There are good and bad aspects to this of course. There have been instances where information posted on social network sites has been used to commit crime, or where people have lost jobs because their bosses saw something that had been intended just for friends or family to see. Social networks can be an excuse not to engage with people in “real life,” as in a recent case where a company fired some of its employees by a text message. Some things are still better done face-to-face. But where used intelligently, social media can be a great way to keep in touch with people far away, and charities as well as businesses are finding the networks can be useful in connecting with people who may be interested in their products and causes.

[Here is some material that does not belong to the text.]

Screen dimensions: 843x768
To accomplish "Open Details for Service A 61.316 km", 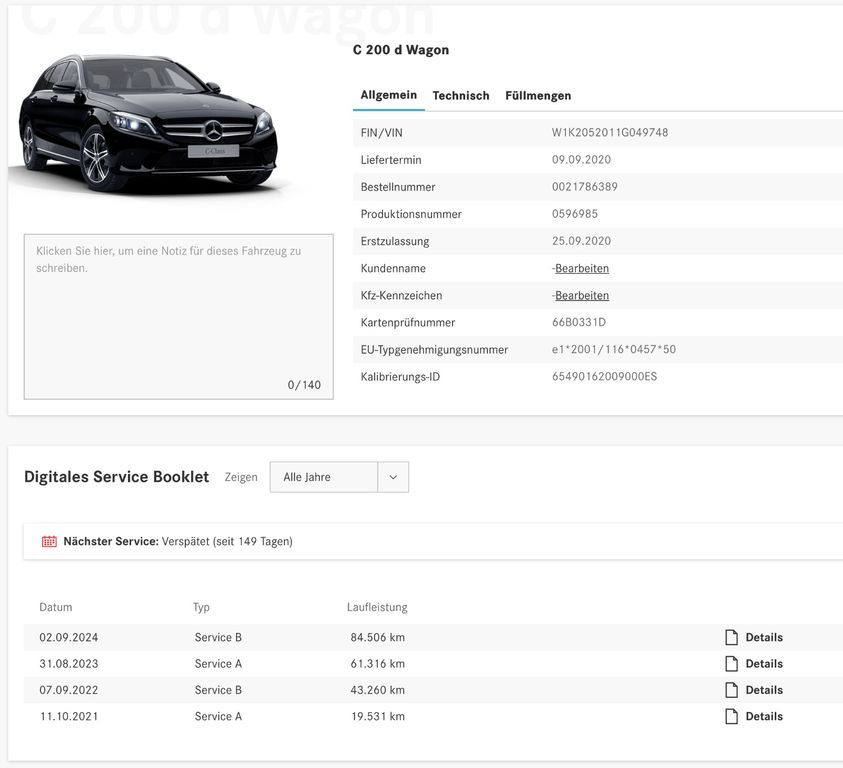I will tap(763, 664).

Social networks are, of course, simply the latest example of changes in human communication. Earlier examples include the inventions of writing (where a philosopher bemoaned the fact that it would reduce people’s capacity to remember), printing, the telegraph, film and television. Each of these altered the way in which people thought and communicated, and subtly altered the messages they conveyed. Social media are no different.
But the Bible also records a change in medium to communicate a message. In the Old Testament, God spoke through special people, the prophets. Where these words were written down, they were transmitted through books of stories, poetry and laws. God was revealed as a God who wanted to communicate with people. In the New Testament, however, God “changed the medium.” No longer was his communication simply in the form of words, whether written or spoken. Instead, God chose to reveal himself in person, the person of Jesus. Instead of listening to, or reading, words, humans had the chance to see for themselves what God was like. “Whoever has seen me has seen the Father,” Jesus told his followers at the Last Supper (John 14:9).

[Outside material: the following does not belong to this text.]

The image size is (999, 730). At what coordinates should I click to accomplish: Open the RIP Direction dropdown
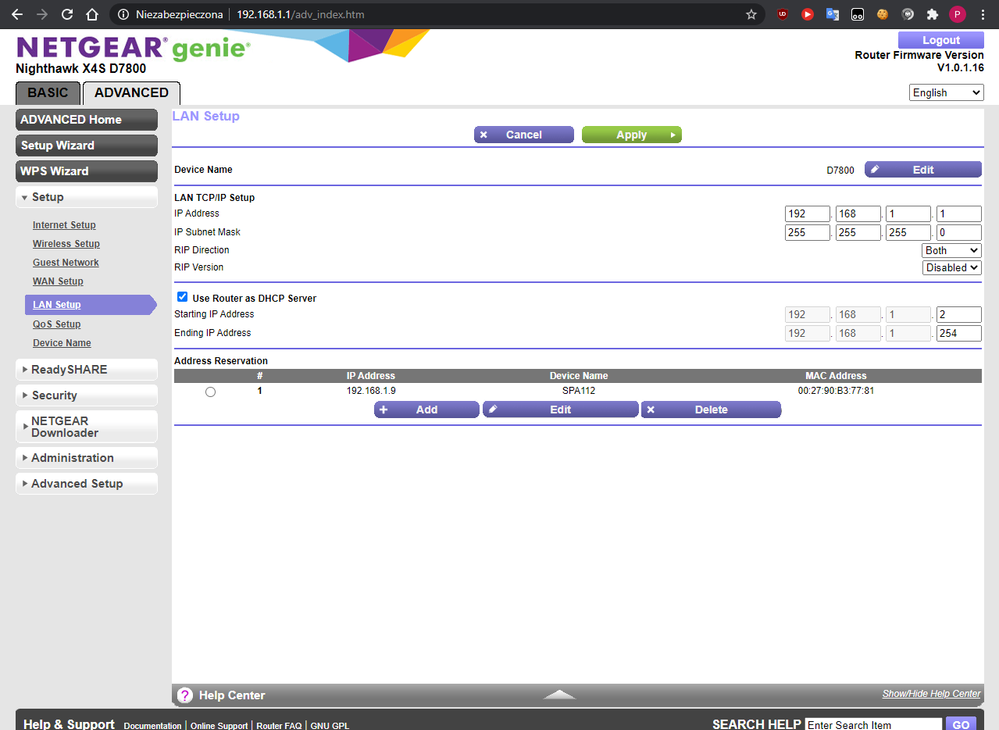tap(952, 250)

This is what Christians call “the Incarnation”, and the beginning is the familiar Christmas story of Jesus being born as a human baby in a stable in Bethlehem. “And the Word became flesh and lived among us, and we have seen his glory, the glory as of a father’s only son, full of grace and truth.” (John 1:14). But, of course, this is only the first chapter of the story. Jesus grew up, lived and taught and performed signs that God’s reign has already begun. He died a very human death and rose again to give us the hope of new life. And, since Pentecost, he lives through his people, the Church, by the power of the Holy Spirit. This means that WE are now part of this same story, part of God’s message to the world.
So this Christmas, let’s wonder again at the story of the God who communicates with us in person. Let’s remind ourselves not only of that first chapter, but also the rest of the story. And let’s remind ourselves of the part each of us is called to play in continuing to transit God’s message of love, peace, hope and redemption to the world.
I wish you all a very blessed and happy Christmas.